Last Sunday it pursued the Dodd story, providing the on-camera testimony of Ralph West, now 43, who as a kid played AAU basketball in Memphis in a program headed by Dodd. Although West claimed that he wasn’t good enough to make a team that produces college and NBA stars, “I somehow made the team” — Dodd’s team.

West said that Dodd first went out of his way to befriend him as both a religious and sports mentor, then sexually pursued him, even providing him his own motel rooms during AAU road trips — rooms Dodd would enter to sexually assault him. Eventually, said West, he barricaded himself in his rooms.

Apparently moved to act by the accusers of Sandusky, West presented OTL an email he sent to AAU’s compliance office, dated Nov. 7,

  • claiming that he knows Dodd to be a pedophile.

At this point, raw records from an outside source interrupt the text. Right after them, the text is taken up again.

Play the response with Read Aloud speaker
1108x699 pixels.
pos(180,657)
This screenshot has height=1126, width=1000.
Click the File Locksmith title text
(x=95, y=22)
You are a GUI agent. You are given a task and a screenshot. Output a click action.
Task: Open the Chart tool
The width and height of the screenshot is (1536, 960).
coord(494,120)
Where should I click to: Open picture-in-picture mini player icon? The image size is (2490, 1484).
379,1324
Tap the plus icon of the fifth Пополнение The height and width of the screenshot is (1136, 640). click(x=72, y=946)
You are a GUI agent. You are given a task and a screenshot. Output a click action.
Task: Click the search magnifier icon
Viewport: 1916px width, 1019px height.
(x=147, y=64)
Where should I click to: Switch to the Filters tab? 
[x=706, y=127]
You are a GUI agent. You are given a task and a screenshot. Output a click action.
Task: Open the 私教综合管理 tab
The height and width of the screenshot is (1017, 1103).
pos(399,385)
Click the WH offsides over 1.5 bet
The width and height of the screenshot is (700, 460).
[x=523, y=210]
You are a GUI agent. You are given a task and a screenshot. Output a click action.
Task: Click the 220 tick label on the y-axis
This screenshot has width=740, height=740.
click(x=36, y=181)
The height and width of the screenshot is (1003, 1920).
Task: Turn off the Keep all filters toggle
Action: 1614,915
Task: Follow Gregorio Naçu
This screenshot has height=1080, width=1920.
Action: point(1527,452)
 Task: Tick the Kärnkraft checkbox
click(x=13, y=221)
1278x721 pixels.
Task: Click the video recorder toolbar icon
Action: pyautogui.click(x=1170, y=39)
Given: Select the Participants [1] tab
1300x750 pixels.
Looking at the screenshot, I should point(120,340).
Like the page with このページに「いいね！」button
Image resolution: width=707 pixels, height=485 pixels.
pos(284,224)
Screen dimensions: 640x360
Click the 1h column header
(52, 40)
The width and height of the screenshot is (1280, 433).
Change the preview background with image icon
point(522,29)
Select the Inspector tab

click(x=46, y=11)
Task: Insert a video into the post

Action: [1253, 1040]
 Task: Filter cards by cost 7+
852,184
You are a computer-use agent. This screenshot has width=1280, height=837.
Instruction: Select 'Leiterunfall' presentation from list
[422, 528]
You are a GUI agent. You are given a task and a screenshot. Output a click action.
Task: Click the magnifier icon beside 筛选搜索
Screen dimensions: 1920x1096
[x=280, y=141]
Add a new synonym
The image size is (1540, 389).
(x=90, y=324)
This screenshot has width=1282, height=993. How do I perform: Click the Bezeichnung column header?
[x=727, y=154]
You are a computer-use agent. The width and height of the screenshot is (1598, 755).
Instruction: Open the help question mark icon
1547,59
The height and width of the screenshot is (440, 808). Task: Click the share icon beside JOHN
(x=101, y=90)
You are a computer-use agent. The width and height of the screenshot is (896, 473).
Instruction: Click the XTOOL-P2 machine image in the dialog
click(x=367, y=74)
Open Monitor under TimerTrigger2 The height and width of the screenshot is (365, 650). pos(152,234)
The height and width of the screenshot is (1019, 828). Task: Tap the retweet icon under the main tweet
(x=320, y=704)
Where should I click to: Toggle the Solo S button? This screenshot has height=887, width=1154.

West and a childhood friend who was contacted by OTL, also claimed that while at Dodd’s home as kids, they helped him move a file cabinet they found loaded with child porn and piles of waist-down photos of kids he coached.

Another former AAU player of Dodd’s testified, anonymously, on OTL to much the same, adding that as a 15-year-old in Dodd’s care, his drink was spiked by Dodd to try to ensure his sexual compliance.

Dodd, 63, did not return OTL’s phone calls and emails, and would not speak with correspondent Tom Farrey who went to Dodd’s Florida home.

However, 15 minutes later, according to Farrey, Dodd emailed that he has cancer and that he retired from the AAU on Nov. 29. Yet, no public announcement had been made that the president and CEO of the AAU had retired. And not until OTL called the AAU’s No. 2 man was that confirmed.

OTL also reported that the AAU, based in Lake Buena Vista, Fla., on Disney World property — Disney owns ESPN — the previous week

  • claimed to be unaware of these allegations against Dodd.

But on the day after OTL called the AAU about Dodd — and before OTL’s report first aired — the AAU contacted authorities in Memphis to alert them that “serious allegations” have been made against Dodd.

Thus, the stench of a cover-up — saving face before saving kids from sexual predators — is again on the wind.

A week later, this story, I figured, would have made significant news.

  • It hasn’t, not even on ESPN beyond OTL.

We better not become inured to such stories just because there are plenty more where these come from. And the perverse practicality of pedophiles exploiting sports to bait children is far too normal among the abnormal to be disregarded as aberrational.

And, unless the perps operated within big-time college programs, the depravity of such crimes, alleged or proven, is too great to treat with a shrug or with the new and hollow standard,

  • “Our thoughts and prayers go out to the kids.” That doesn’t cut it."